Work instruction → Each record below needs to be set down again exactly.

--*--

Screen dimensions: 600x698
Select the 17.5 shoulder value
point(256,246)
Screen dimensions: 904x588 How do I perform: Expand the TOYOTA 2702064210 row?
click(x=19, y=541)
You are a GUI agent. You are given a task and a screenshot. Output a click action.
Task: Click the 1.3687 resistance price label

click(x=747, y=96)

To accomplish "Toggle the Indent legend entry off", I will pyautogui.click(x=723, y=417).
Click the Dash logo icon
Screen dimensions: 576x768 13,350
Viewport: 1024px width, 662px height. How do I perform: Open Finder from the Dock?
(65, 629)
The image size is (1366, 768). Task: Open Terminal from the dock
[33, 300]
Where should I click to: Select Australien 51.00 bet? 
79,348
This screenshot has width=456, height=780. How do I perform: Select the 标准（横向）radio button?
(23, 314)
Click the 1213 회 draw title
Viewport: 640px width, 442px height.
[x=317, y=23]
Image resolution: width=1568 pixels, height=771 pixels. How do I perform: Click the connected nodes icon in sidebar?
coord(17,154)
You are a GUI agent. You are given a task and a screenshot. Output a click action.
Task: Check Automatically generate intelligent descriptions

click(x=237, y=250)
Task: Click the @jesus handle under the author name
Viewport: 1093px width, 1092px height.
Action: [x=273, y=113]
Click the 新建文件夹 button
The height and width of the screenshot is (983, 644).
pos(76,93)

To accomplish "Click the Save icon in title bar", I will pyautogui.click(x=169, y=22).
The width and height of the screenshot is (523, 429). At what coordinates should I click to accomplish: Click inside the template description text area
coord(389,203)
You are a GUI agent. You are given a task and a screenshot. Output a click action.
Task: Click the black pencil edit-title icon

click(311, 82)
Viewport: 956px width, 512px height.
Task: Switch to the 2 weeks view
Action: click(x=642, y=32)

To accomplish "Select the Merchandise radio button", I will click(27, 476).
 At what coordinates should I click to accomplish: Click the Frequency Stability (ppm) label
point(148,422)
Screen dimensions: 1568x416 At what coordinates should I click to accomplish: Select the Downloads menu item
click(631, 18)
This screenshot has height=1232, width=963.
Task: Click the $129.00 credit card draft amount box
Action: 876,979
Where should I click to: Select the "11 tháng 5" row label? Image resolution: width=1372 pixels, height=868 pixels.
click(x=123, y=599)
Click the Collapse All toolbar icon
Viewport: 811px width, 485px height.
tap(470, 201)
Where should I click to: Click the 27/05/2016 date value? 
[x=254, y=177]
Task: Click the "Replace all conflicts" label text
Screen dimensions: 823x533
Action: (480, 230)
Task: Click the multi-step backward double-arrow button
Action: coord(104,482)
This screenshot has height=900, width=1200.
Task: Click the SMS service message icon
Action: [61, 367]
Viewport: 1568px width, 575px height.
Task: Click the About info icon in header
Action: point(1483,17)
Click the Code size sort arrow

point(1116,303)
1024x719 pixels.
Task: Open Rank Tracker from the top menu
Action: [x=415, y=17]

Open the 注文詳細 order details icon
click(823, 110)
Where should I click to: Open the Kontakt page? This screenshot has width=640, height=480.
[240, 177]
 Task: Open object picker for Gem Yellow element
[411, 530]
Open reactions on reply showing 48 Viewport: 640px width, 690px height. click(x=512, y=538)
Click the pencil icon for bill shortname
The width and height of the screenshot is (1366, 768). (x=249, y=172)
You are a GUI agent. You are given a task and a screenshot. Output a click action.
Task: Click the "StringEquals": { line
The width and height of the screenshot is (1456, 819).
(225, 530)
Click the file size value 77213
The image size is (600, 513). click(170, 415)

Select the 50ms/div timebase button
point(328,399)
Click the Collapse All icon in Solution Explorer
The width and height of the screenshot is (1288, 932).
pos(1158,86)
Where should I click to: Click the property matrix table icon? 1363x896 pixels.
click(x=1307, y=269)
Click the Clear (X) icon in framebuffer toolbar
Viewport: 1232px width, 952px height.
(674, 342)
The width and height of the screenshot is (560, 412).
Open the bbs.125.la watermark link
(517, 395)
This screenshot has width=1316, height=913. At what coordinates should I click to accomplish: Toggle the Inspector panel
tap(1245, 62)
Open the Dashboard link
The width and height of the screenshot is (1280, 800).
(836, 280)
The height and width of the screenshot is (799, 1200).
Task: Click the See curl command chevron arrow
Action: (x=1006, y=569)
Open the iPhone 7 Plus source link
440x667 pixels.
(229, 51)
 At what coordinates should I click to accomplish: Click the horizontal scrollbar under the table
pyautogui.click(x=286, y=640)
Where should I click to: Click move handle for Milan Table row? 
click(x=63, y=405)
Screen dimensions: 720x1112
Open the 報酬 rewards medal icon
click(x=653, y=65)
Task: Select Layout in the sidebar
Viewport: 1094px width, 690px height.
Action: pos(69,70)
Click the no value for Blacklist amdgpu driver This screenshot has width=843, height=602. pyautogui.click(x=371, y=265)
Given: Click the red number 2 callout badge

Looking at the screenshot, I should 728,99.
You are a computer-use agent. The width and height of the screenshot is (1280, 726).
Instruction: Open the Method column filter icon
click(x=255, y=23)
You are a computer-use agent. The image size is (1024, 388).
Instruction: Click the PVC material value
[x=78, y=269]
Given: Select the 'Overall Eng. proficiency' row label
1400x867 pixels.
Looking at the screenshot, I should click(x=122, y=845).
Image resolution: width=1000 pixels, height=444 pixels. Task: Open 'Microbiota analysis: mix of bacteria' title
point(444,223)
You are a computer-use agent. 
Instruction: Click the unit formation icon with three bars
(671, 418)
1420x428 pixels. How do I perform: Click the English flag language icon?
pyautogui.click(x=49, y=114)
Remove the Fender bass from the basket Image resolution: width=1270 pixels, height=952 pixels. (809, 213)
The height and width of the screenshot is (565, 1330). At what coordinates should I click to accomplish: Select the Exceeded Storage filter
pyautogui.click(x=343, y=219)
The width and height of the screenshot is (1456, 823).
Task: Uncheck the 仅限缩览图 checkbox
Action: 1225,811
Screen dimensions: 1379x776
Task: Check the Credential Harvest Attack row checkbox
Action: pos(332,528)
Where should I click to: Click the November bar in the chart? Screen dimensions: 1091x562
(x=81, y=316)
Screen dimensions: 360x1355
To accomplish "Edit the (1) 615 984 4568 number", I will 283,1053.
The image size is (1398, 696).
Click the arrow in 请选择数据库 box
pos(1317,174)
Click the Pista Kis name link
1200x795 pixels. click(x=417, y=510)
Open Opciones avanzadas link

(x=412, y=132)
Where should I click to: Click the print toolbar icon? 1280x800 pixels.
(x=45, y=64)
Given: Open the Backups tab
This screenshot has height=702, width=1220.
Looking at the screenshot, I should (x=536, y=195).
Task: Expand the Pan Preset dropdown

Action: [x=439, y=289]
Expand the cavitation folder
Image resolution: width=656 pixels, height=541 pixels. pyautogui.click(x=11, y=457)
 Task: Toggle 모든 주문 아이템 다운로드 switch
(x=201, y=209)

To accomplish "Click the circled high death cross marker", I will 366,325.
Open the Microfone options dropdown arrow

--*--

Response →
Screen dimensions: 600x698
Select the 17.5 shoulder value
point(256,246)
Screen dimensions: 904x588 How do I perform: Expand the TOYOTA 2702064210 row?
click(x=19, y=541)
You are a GUI agent. You are given a task and a screenshot. Output a click action.
Task: Click the 1.3687 resistance price label

click(x=747, y=96)

To accomplish "Toggle the Indent legend entry off", I will pyautogui.click(x=723, y=417).
Click the Dash logo icon
Screen dimensions: 576x768 13,350
Viewport: 1024px width, 662px height. How do I perform: Open Finder from the Dock?
(65, 629)
The image size is (1366, 768). Task: Open Terminal from the dock
[33, 300]
Where should I click to: Select Australien 51.00 bet? 
79,348
This screenshot has width=456, height=780. How do I perform: Select the 标准（横向）radio button?
(23, 314)
Click the 1213 회 draw title
Viewport: 640px width, 442px height.
[x=317, y=23]
Image resolution: width=1568 pixels, height=771 pixels. How do I perform: Click the connected nodes icon in sidebar?
coord(17,154)
You are a GUI agent. You are given a task and a screenshot. Output a click action.
Task: Check Automatically generate intelligent descriptions

click(x=237, y=250)
Task: Click the @jesus handle under the author name
Viewport: 1093px width, 1092px height.
Action: [x=273, y=113]
Click the 新建文件夹 button
The height and width of the screenshot is (983, 644).
pos(76,93)

To accomplish "Click the Save icon in title bar", I will pyautogui.click(x=169, y=22).
The width and height of the screenshot is (523, 429). At what coordinates should I click to accomplish: Click inside the template description text area
coord(389,203)
You are a GUI agent. You are given a task and a screenshot. Output a click action.
Task: Click the black pencil edit-title icon

click(311, 82)
Viewport: 956px width, 512px height.
Task: Switch to the 2 weeks view
Action: click(x=642, y=32)

To accomplish "Select the Merchandise radio button", I will click(27, 476).
 At what coordinates should I click to accomplish: Click the Frequency Stability (ppm) label
point(148,422)
Screen dimensions: 1568x416 At what coordinates should I click to accomplish: Select the Downloads menu item
click(631, 18)
This screenshot has height=1232, width=963.
Task: Click the $129.00 credit card draft amount box
Action: 876,979
Where should I click to: Select the "11 tháng 5" row label? Image resolution: width=1372 pixels, height=868 pixels.
click(x=123, y=599)
Click the Collapse All toolbar icon
Viewport: 811px width, 485px height.
tap(470, 201)
Where should I click to: Click the 27/05/2016 date value? 
[x=254, y=177]
Task: Click the "Replace all conflicts" label text
Screen dimensions: 823x533
Action: (480, 230)
Task: Click the multi-step backward double-arrow button
Action: coord(104,482)
This screenshot has height=900, width=1200.
Task: Click the SMS service message icon
Action: [61, 367]
Viewport: 1568px width, 575px height.
Task: Click the About info icon in header
Action: point(1483,17)
Click the Code size sort arrow

point(1116,303)
1024x719 pixels.
Task: Open Rank Tracker from the top menu
Action: [x=415, y=17]

Open the 注文詳細 order details icon
click(823, 110)
Where should I click to: Open the Kontakt page? This screenshot has width=640, height=480.
[240, 177]
 Task: Open object picker for Gem Yellow element
[411, 530]
Open reactions on reply showing 48 Viewport: 640px width, 690px height. click(x=512, y=538)
Click the pencil icon for bill shortname
The width and height of the screenshot is (1366, 768). (x=249, y=172)
You are a GUI agent. You are given a task and a screenshot. Output a click action.
Task: Click the "StringEquals": { line
The width and height of the screenshot is (1456, 819).
(225, 530)
Click the file size value 77213
The image size is (600, 513). click(170, 415)

Select the 50ms/div timebase button
point(328,399)
Click the Collapse All icon in Solution Explorer
The width and height of the screenshot is (1288, 932).
pos(1158,86)
Where should I click to: Click the property matrix table icon? 1363x896 pixels.
click(x=1307, y=269)
Click the Clear (X) icon in framebuffer toolbar
Viewport: 1232px width, 952px height.
(674, 342)
The width and height of the screenshot is (560, 412).
Open the bbs.125.la watermark link
(517, 395)
This screenshot has width=1316, height=913. At what coordinates should I click to accomplish: Toggle the Inspector panel
tap(1245, 62)
Open the Dashboard link
The width and height of the screenshot is (1280, 800).
(836, 280)
The height and width of the screenshot is (799, 1200).
Task: Click the See curl command chevron arrow
Action: (x=1006, y=569)
Open the iPhone 7 Plus source link
440x667 pixels.
(229, 51)
 At what coordinates should I click to accomplish: Click the horizontal scrollbar under the table
pyautogui.click(x=286, y=640)
Where should I click to: Click move handle for Milan Table row? 
click(x=63, y=405)
Screen dimensions: 720x1112
Open the 報酬 rewards medal icon
click(x=653, y=65)
Task: Select Layout in the sidebar
Viewport: 1094px width, 690px height.
Action: pos(69,70)
Click the no value for Blacklist amdgpu driver This screenshot has width=843, height=602. pyautogui.click(x=371, y=265)
Given: Click the red number 2 callout badge

Looking at the screenshot, I should 728,99.
You are a computer-use agent. The width and height of the screenshot is (1280, 726).
Instruction: Open the Method column filter icon
click(x=255, y=23)
You are a computer-use agent. The image size is (1024, 388).
Instruction: Click the PVC material value
[x=78, y=269]
Given: Select the 'Overall Eng. proficiency' row label
1400x867 pixels.
Looking at the screenshot, I should click(x=122, y=845).
Image resolution: width=1000 pixels, height=444 pixels. Task: Open 'Microbiota analysis: mix of bacteria' title
point(444,223)
You are a computer-use agent. 
Instruction: Click the unit formation icon with three bars
(671, 418)
1420x428 pixels. How do I perform: Click the English flag language icon?
pyautogui.click(x=49, y=114)
Remove the Fender bass from the basket Image resolution: width=1270 pixels, height=952 pixels. (809, 213)
The height and width of the screenshot is (565, 1330). At what coordinates should I click to accomplish: Select the Exceeded Storage filter
pyautogui.click(x=343, y=219)
The width and height of the screenshot is (1456, 823).
Task: Uncheck the 仅限缩览图 checkbox
Action: 1225,811
Screen dimensions: 1379x776
Task: Check the Credential Harvest Attack row checkbox
Action: pos(332,528)
Where should I click to: Click the November bar in the chart? Screen dimensions: 1091x562
(x=81, y=316)
Screen dimensions: 360x1355
To accomplish "Edit the (1) 615 984 4568 number", I will 283,1053.
The image size is (1398, 696).
Click the arrow in 请选择数据库 box
pos(1317,174)
Click the Pista Kis name link
1200x795 pixels. click(x=417, y=510)
Open Opciones avanzadas link

(x=412, y=132)
Where should I click to: Click the print toolbar icon? 1280x800 pixels.
(x=45, y=64)
Given: Open the Backups tab
This screenshot has height=702, width=1220.
Looking at the screenshot, I should (x=536, y=195).
Task: Expand the Pan Preset dropdown

Action: [x=439, y=289]
Expand the cavitation folder
Image resolution: width=656 pixels, height=541 pixels. pyautogui.click(x=11, y=457)
 Task: Toggle 모든 주문 아이템 다운로드 switch
(x=201, y=209)

To accomplish "Click the circled high death cross marker", I will 366,325.
Open the Microfone options dropdown arrow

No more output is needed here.